# [Dataset excerpts]

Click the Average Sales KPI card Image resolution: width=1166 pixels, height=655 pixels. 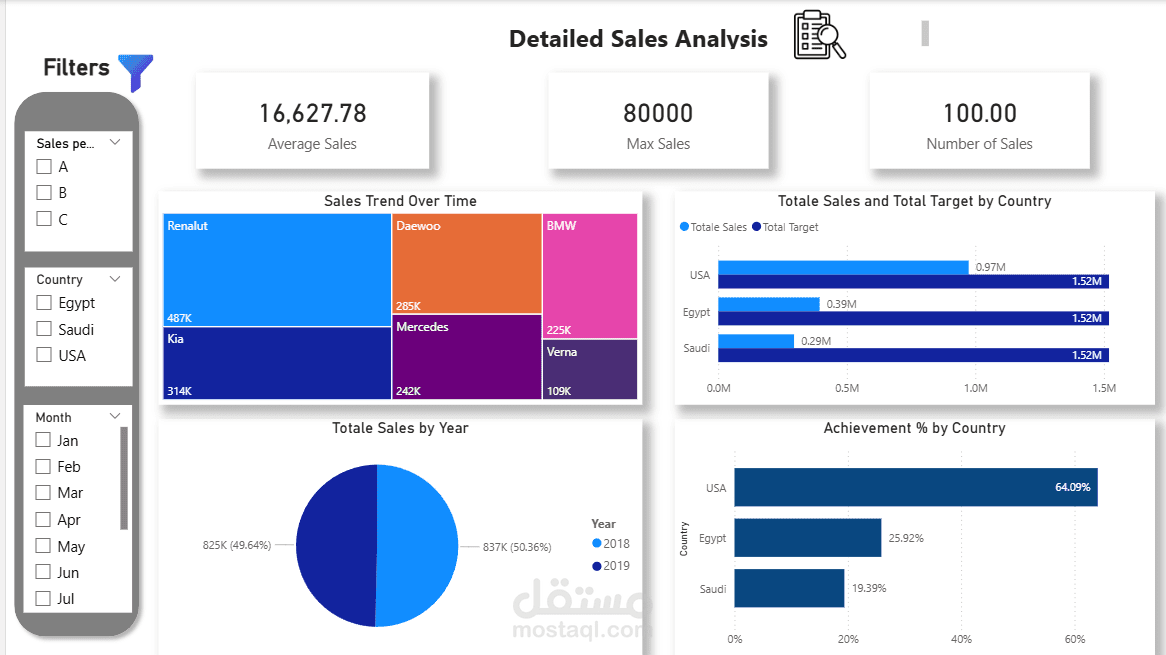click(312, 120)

==

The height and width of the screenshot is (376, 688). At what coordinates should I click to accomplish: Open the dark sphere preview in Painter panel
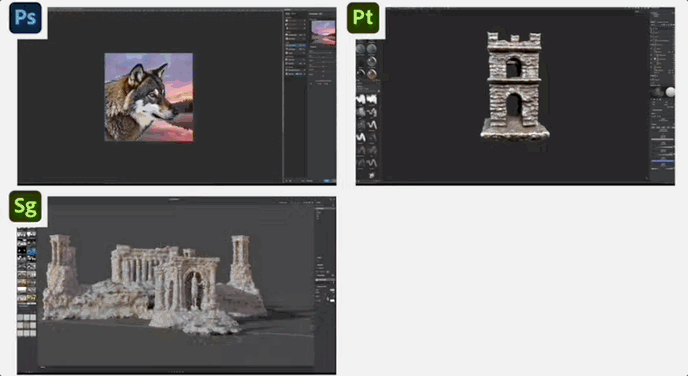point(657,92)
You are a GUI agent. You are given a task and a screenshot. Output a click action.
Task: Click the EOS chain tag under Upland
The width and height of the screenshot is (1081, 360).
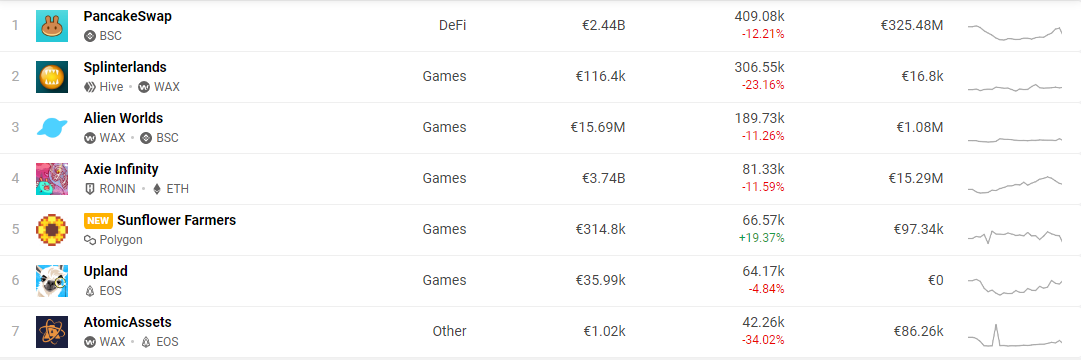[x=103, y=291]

* * *

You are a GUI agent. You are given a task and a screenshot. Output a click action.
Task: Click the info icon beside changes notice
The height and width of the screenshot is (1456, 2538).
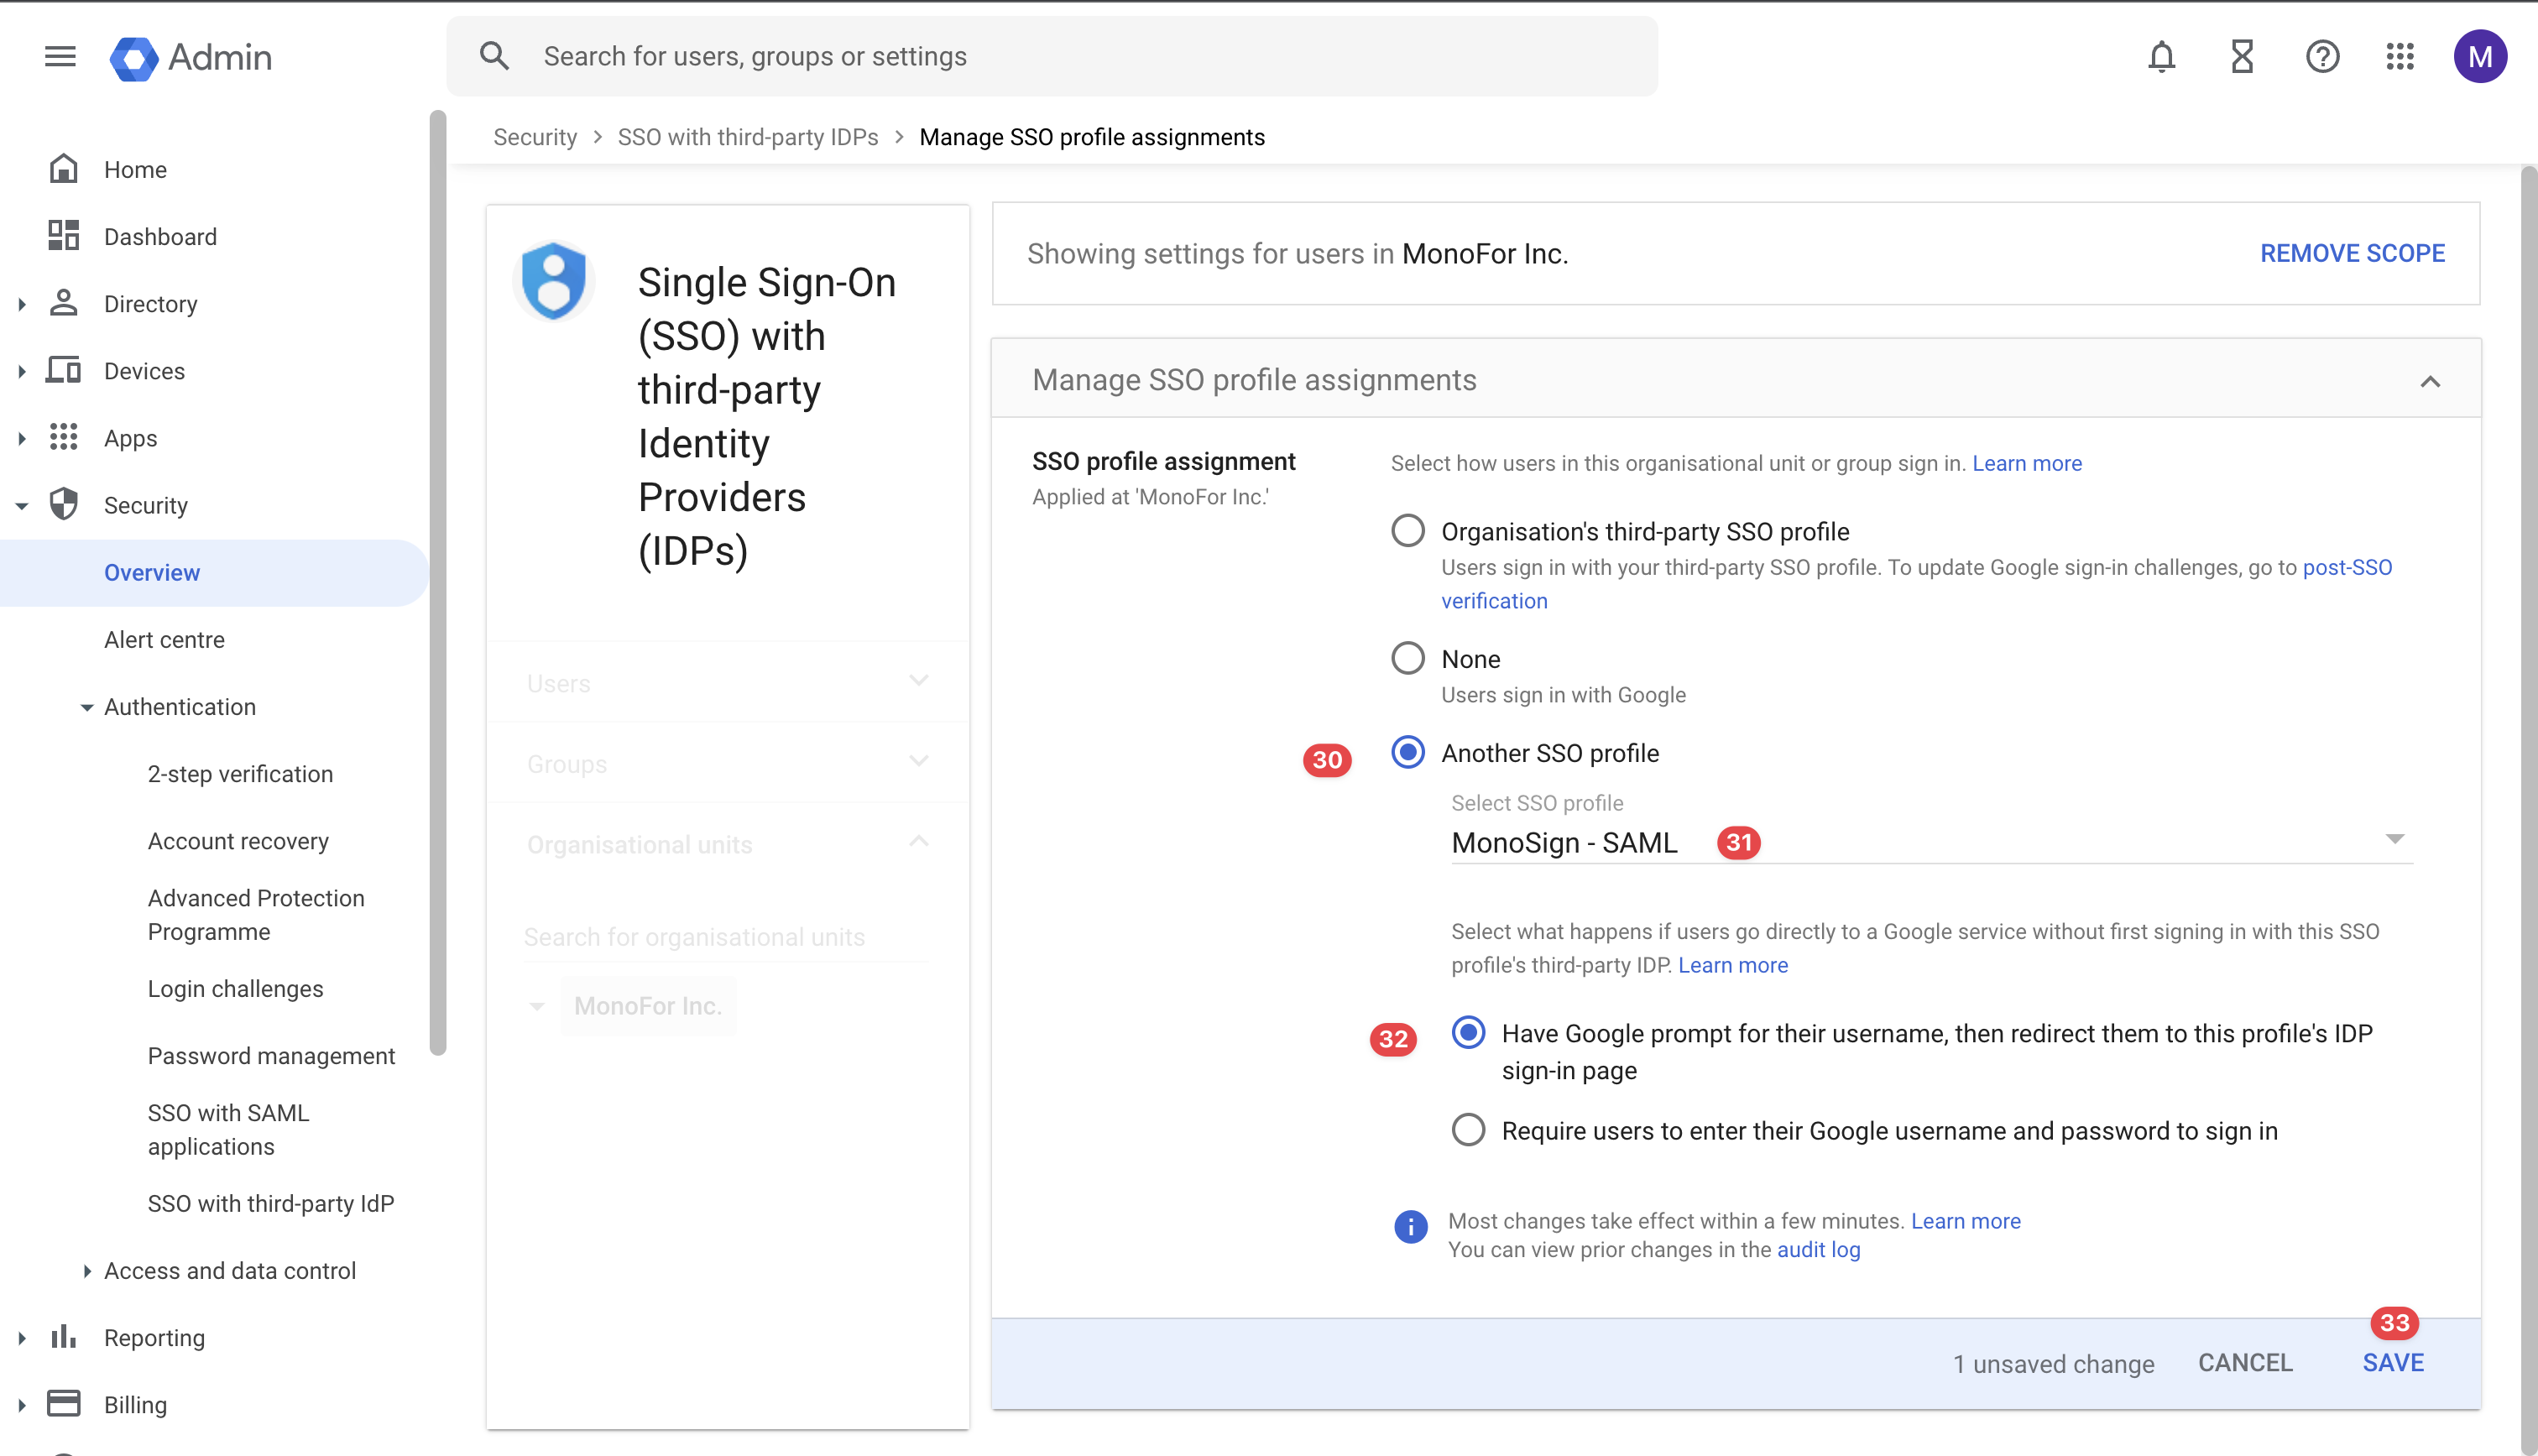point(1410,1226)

# [What is needed]
Copy the material from the line with "The height and width of the screenshot is (376, 688)." to the line with "[x=103, y=291]", keeping each line unchanged and leaving out the pictures.

# [Result]
The height and width of the screenshot is (376, 688). At what coordinates should I click to accomplish: Open the dark sphere preview in Painter panel
point(657,92)
You are a GUI agent. You are given a task and a screenshot. Output a click action.
Task: Click the EOS chain tag under Upland
The width and height of the screenshot is (1081, 360).
[x=103, y=291]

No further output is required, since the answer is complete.